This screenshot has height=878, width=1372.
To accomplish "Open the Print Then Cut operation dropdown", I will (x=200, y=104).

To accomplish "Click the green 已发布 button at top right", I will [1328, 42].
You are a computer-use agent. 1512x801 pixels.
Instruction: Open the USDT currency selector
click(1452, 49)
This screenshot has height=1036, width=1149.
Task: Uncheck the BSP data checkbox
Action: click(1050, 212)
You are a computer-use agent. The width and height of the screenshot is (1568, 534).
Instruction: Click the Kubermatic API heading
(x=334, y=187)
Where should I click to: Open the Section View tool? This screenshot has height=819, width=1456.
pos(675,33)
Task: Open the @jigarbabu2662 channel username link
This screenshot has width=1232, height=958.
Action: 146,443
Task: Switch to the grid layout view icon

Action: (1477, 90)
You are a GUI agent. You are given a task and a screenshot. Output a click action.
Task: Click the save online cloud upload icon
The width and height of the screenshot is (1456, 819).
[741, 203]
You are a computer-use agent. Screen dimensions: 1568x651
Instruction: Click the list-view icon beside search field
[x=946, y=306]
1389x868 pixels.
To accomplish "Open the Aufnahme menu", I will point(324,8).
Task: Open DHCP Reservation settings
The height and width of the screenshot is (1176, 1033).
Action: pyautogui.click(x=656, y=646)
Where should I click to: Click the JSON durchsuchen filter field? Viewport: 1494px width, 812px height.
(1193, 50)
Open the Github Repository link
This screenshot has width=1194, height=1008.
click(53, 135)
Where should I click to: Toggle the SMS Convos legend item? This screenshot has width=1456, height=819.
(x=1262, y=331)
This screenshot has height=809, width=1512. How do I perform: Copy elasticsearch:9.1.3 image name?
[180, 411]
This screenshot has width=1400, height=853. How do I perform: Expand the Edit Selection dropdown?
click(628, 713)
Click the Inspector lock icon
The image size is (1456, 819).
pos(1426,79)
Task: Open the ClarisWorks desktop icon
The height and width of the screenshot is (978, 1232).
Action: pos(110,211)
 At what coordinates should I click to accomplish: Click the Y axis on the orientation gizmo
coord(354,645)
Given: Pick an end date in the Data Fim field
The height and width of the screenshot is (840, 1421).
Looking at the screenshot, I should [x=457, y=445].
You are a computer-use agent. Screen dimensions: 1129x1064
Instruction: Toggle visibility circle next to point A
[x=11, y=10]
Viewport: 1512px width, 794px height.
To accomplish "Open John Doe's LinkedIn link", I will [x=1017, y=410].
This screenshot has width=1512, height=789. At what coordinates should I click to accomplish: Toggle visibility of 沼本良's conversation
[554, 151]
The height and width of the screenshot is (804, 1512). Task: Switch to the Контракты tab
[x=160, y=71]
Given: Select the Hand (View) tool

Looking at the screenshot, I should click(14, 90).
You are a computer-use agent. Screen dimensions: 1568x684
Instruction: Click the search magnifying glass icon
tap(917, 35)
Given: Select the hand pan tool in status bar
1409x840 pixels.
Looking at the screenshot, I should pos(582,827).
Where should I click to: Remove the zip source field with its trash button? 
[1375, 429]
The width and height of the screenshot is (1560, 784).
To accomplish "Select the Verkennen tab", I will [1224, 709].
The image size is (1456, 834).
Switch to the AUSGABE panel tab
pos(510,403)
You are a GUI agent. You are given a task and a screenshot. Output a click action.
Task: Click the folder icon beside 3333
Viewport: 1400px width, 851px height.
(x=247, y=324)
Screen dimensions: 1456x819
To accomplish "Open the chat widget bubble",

==*==

TASK BRIEF
What you return should match the entries above exactly.

ANSWER BELOW
This screenshot has height=878, width=1372.
To accomplish "Open the Print Then Cut operation dropdown", I will (x=200, y=104).

To accomplish "Click the green 已发布 button at top right", I will [1328, 42].
You are a computer-use agent. 1512x801 pixels.
Instruction: Open the USDT currency selector
click(1452, 49)
This screenshot has height=1036, width=1149.
Task: Uncheck the BSP data checkbox
Action: click(1050, 212)
You are a computer-use agent. The width and height of the screenshot is (1568, 534).
Instruction: Click the Kubermatic API heading
(x=334, y=187)
Where should I click to: Open the Section View tool? This screenshot has height=819, width=1456.
pos(675,33)
Task: Open the @jigarbabu2662 channel username link
This screenshot has width=1232, height=958.
Action: 146,443
Task: Switch to the grid layout view icon

Action: (1477, 90)
You are a GUI agent. You are given a task and a screenshot. Output a click action.
Task: Click the save online cloud upload icon
The width and height of the screenshot is (1456, 819).
[741, 203]
You are a computer-use agent. Screen dimensions: 1568x651
Instruction: Click the list-view icon beside search field
[x=946, y=306]
1389x868 pixels.
To accomplish "Open the Aufnahme menu", I will point(324,8).
Task: Open DHCP Reservation settings
The height and width of the screenshot is (1176, 1033).
Action: pyautogui.click(x=656, y=646)
Where should I click to: Click the JSON durchsuchen filter field? Viewport: 1494px width, 812px height.
(1193, 50)
Open the Github Repository link
This screenshot has width=1194, height=1008.
click(53, 135)
Where should I click to: Toggle the SMS Convos legend item? This screenshot has width=1456, height=819.
(x=1262, y=331)
This screenshot has height=809, width=1512. How do I perform: Copy elasticsearch:9.1.3 image name?
[180, 411]
This screenshot has width=1400, height=853. How do I perform: Expand the Edit Selection dropdown?
click(628, 713)
Click the Inspector lock icon
The image size is (1456, 819).
pos(1426,79)
Task: Open the ClarisWorks desktop icon
The height and width of the screenshot is (978, 1232).
Action: pos(110,211)
 At what coordinates should I click to accomplish: Click the Y axis on the orientation gizmo
coord(354,645)
Given: Pick an end date in the Data Fim field
The height and width of the screenshot is (840, 1421).
Looking at the screenshot, I should [x=457, y=445].
You are a computer-use agent. Screen dimensions: 1129x1064
Instruction: Toggle visibility circle next to point A
[x=11, y=10]
Viewport: 1512px width, 794px height.
To accomplish "Open John Doe's LinkedIn link", I will [x=1017, y=410].
This screenshot has width=1512, height=789. At what coordinates should I click to accomplish: Toggle visibility of 沼本良's conversation
[554, 151]
The height and width of the screenshot is (804, 1512). Task: Switch to the Контракты tab
[x=160, y=71]
Given: Select the Hand (View) tool

Looking at the screenshot, I should click(14, 90).
You are a computer-use agent. Screen dimensions: 1568x684
Instruction: Click the search magnifying glass icon
tap(917, 35)
Given: Select the hand pan tool in status bar
1409x840 pixels.
Looking at the screenshot, I should pos(582,827).
Where should I click to: Remove the zip source field with its trash button? 
[1375, 429]
The width and height of the screenshot is (1560, 784).
To accomplish "Select the Verkennen tab", I will [1224, 709].
The image size is (1456, 834).
Switch to the AUSGABE panel tab
pos(510,403)
You are a GUI agent. You are given a task and a screenshot. Output a click action.
Task: Click the folder icon beside 3333
Viewport: 1400px width, 851px height.
(x=247, y=324)
Screen dimensions: 1456x819
To accomplish "Open the chat widget bubble",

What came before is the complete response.